TRECHO -
****************************************
Desçamos, agora, da altura da emanação noúrica ao nível humano, onde se detém a transmissão e se fixa a recepção. O último termo da transformação noúrica, o mais baixo do processo fenomênico, a zona de máxima involução está no organismo nervoso-cerebral do médium. Já mostrei que importa elevar o potencial nervoso para atingir a percepção noúrica. É-me necessário, por isso, um aumento de tensão elétrica, que me permita entrar em ressonância com a corrente noúrica, assumindo uma freqüência maior (intuição) do que a racional normal. O período de adormecimento da consciência normal, que inicia a recepção, é o trabalho de colocação em fase, com uma freqüência de percepção superior à normal, saindo da ordem de vibrações comuns para sintonizar com outra mais poderosa. A vontade é uma irradiação mais involvida, proveniente de uma freqüência vibratória inferior e cuja presença tem um poder destrutivo desses mais evolvidos e, delicados estados vibratórios que permitem a sintonização com a noúre. Por isso, o inspirado é um sensitivo e raramente um volitivo, dominador e apto para dirigir, tipo que, diante de tais problemas, por sua vez, é impotente.
****************************************
DADOS EXTRAÍDOS -
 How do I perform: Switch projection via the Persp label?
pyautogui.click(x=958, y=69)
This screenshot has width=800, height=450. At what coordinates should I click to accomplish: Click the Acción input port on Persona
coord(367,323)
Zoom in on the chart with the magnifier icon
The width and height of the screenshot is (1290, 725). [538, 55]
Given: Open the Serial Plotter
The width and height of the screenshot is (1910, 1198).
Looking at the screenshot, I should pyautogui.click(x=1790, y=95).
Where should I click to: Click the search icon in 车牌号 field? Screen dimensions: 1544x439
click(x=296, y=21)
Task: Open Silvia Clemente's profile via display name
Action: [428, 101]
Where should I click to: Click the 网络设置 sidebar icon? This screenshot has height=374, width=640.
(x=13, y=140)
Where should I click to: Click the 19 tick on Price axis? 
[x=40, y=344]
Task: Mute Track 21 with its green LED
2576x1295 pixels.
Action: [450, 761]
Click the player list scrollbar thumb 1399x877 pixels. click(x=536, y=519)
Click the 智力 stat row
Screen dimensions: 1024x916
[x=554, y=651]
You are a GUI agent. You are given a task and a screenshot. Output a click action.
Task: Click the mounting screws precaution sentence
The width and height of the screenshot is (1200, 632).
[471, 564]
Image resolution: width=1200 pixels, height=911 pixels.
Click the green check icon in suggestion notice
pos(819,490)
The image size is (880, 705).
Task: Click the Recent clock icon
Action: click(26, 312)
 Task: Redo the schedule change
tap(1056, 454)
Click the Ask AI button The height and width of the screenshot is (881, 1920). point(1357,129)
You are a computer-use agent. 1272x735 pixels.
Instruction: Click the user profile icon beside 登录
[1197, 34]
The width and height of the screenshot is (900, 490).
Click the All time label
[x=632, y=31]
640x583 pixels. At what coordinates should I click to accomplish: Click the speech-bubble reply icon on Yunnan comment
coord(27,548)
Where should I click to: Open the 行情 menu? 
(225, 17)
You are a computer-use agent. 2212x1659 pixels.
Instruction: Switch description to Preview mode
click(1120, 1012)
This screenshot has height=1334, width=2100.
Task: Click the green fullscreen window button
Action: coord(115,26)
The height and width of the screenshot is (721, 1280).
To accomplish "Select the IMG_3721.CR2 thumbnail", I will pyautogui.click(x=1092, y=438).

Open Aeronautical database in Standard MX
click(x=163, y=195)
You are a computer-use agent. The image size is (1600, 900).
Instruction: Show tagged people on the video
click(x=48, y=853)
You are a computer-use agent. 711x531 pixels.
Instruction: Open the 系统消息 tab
****************************************
EXERCÍCIOS -
1. Reescreva em forma de lista, de modo mais breve, o parágrafo do trecho que começa com "Desçamos, agora, da altura", mantendo seus fatos principais.
2. Transcreva sem nenhuma alteração a parte dos registros que começa na linha que contém "The height and width of the screenshot is (721, 1280)." e vai até o fim dos registros.
Os registros não têm nenhuma relação com o trecho.

RESPOSTAS EM ORDEM -
1.
- No nível humano, a transmissão se detém e a recepção se fixa.
- O último termo da transformação noúrica é o ponto mais baixo do processo fenomênico e a zona de máxima involução. Ele está no organismo nervoso-cerebral do médium.
- Para atingir a percepção noúrica, é preciso elevar o potencial nervoso. Esse aumento de tensão elétrica permite entrar em ressonância com a corrente noúrica, numa frequência (intuição) maior que a racional normal.
- O adormecimento da consciência normal inicia a recepção. Ele é a colocação em fase com uma frequência de percepção superior, sintonizando uma ordem de vibrações mais poderosa.
- A vontade é uma irradiação mais involvida, de frequência inferior. Sua presença destrói os estados vibratórios delicados que permitem a sintonização com a noúre.
- Por isso, o inspirado é um sensitivo e raramente um volitivo. O tipo dominador e apto para dirigir é impotente diante desses problemas.

2.
The height and width of the screenshot is (721, 1280).
To accomplish "Select the IMG_3721.CR2 thumbnail", I will pyautogui.click(x=1092, y=438).

Open Aeronautical database in Standard MX
click(x=163, y=195)
You are a computer-use agent. The image size is (1600, 900).
Instruction: Show tagged people on the video
click(x=48, y=853)
You are a computer-use agent. 711x531 pixels.
Instruction: Open the 系统消息 tab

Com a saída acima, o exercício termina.